Пошлость приобретает эсхатологический характер, она есть один из концов в человеческой судьбе. И один из величайших этических императивов заключается в недопущении движения к этому концу, в пресечении пошлости на корню. Пусть лучше какой угодно страх и трудность, чем пошлость. Когда люди жили под постоянным страхом вечных адских мук, они были дальше от пошлости. Освобождение от этого страха, умерщвление в человеческой душе всякого трансцендентного ужаса породило царство буржуазной пошлости. Это один из парадоксов освободительного процесса. Он есть великое благо, и он же несет опасность опошления жизни, выветривания, выбрасывания на поверхность, отрыва от глубины. Освобождение, понятое как снятие с себя бремени и тяготы жизни, как освобождение от трансцендентного ужаса и трагизма жизни, как достижение довольства, всегда влечет за собой торжество пошлости. И это освобождение противоположно духовной свободе, которая порождает трагизм жизни и острое сознание бездны, отделяющей наш обыденный мир от мира божественного. Процесс освобождения социальная обыденность понимает как свое торжество, довольство и устроение. И тогда происходит отход от глубины и оригинальности к царству пошлости и мещанства. Это есть одно из противоречий этики свободы, с которой связана этика творчества. Но творчество по природе своей противоположно пошлости, и пошлость есть не что иное, как отсутствие творчества и неспособность к нему. Поэтому творчество есть путь борьбы с пошлостью. Само «добро» стало невыносимо пошло, ибо из него исчезает творчество. Пошлость и плоскость «добра» вызывает против себя реакцию, утверждающую большую остроту, большую глубину, большую страстность «зла». В «зле» думают найти противоядие против пошлости. И мы видим часто, что движения, которые движутся злобой и ненавистью, в которых есть темные страсти и присутствует элемент «демонический», бывают острее, активнее, интереснее, чем движения, которые движутся мотивами добра, но добра уже не творческого, охлажденного, потерявшего соль и
192
ставшего пресным. Это можно наблюдать в жизни политической, в течениях идеологических. Новые идеологические течения, острые, активные, осоленные, в которых есть страстная борьба, часто заключают в себе злость, ненависть, жажду истребления, демоническую волю к победе. Привычные же слова добродетели кажутся пошлыми и плоскими. Остроту мы чувствуем в возникающих революционных течениях, в первых столкновениях романтизма с классицизмом, в новых течениях в искусстве, в новых освободительных моральных идеях, в возникающих школах, в борьбе за духовную реформацию. У Лютера, обладавшего религиозным гением, был «демонический» элемент в натуре. Величайшая этическая проблема заключается в том, как «добро» сделать огненным, творческим, способным к активной духовной борьбе, осоленным, как не допустить «добро» до пресности, скучности и в конце концов пошлости. Пошлость «добра» есть последнее и самое зловещее проявление пошлости. Пошлость порока этически менее страшна. И лишь этика творчества может ответить на эту проблему. Это есть этика творческой оригинальности, т. е. глубины, изначальности в нравственных оценках и действиях.

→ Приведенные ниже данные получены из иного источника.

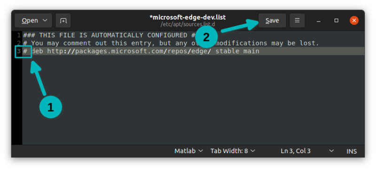Viewport: 376px width, 170px height.
Task: Click the packages.microsoft.com URL text
Action: [x=129, y=51]
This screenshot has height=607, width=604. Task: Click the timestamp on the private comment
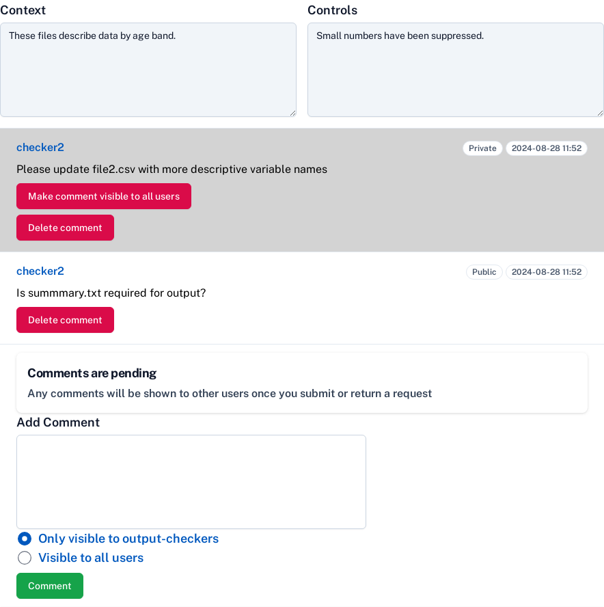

Существенный вопрос онтологической этики есть вопрос о фантазмах, которые поистине играют колоссальную и подавляющую роль в человеческой жизни. Фантазмы нужно отличать от фантазии и воображения. И разница между ними та, что, в то время как творческая фантазия созидательна и поднимает душу вверх, не отрицает и не извращает реальностей, а преображает их и прибавляет к ним новые реальности, т. е. есть путь возрастания бытия, фантазмы разрушительны по своим результатам, отрицают и извращают реальности, и есть путь от бытия к небытию. Св. Афанасий Великий говорит, что зло есть фантазмы. Творчески осуществляя Божий замысел о мире, продолжая миротворение, соучаствуя в деле Божьем, человек устремлен к полноте бытия. Фантазмы же заменяют Божий замысел о мире другим замыслом, который есть разложение бытия, и небытие и есть отказ от соучастия в деле Божьем, в продолжении миротворения. Фантазмы порождены эгоцентризмом, т. е. являются результатом первородного греха. Человек, одержимый фантазмами и порождающий фантазмы, не имеет перспективы мира, в которой все реальности стоят на месте и находятся в соотношении, соответствующем бытию, структуре бытия. В мире фантасмагорическом все реальности смещены со своих мест и извращены, структура бытия нарушена и все отнесено к эгоцентрическому существу, одержимому теми или иными страстями. Фантазмы порождены страстями. Греховность же и ужас страстей совсем не в их первоначальной стихийной силе, не в их онтологическом ядре, наоборот,
193
в этом их правда, а в их уклоне к эгоцентрической одержимости, к созданию фантазм, в которых бытие переходит в небытие. Страсти греховны постольку, поскольку они нарушают внутреннюю целость и гармонию, разрушают в человеке образ и подобие Божье, лишают человека духовной силы, синтезирующей всю душевную и телесную жизнь. И вот все греховные страсти создают свои миры фантазм, нарушают и разрушают первичное чувство реальности, делают человека антиреалистом, идеалистом в дурном смысле слова. И борьба с разрушительными страстями есть борьба за образ и подобие Божье в человеке, за гармоническую целостность, т. е. за духовность. Воображение есть творческая сила и источник творчества. Но если воображение искажает самое первичное восприятие реальностей, то бытие разрушается для человека и подменяется фантазмами небытия. Всякая страсть, всякий порок создает свое дурное воображение, препятствующее восприятию бытия, искажающее перспективу реальностей. Когда человек стал одержим и допустил власть над собой болезненного самолюбия, честолюбия, зависти, ревности, сладострастия, болезненного эротизма, корыстолюбия, скупости, ненависти и жестокости, то он находится в мире фантазм, и реальности не предстают уже ему в соответствии со структурой бытия. Все оказывается отнесенным к той страсти, которой одержим человек и которая лишила его свободы духа.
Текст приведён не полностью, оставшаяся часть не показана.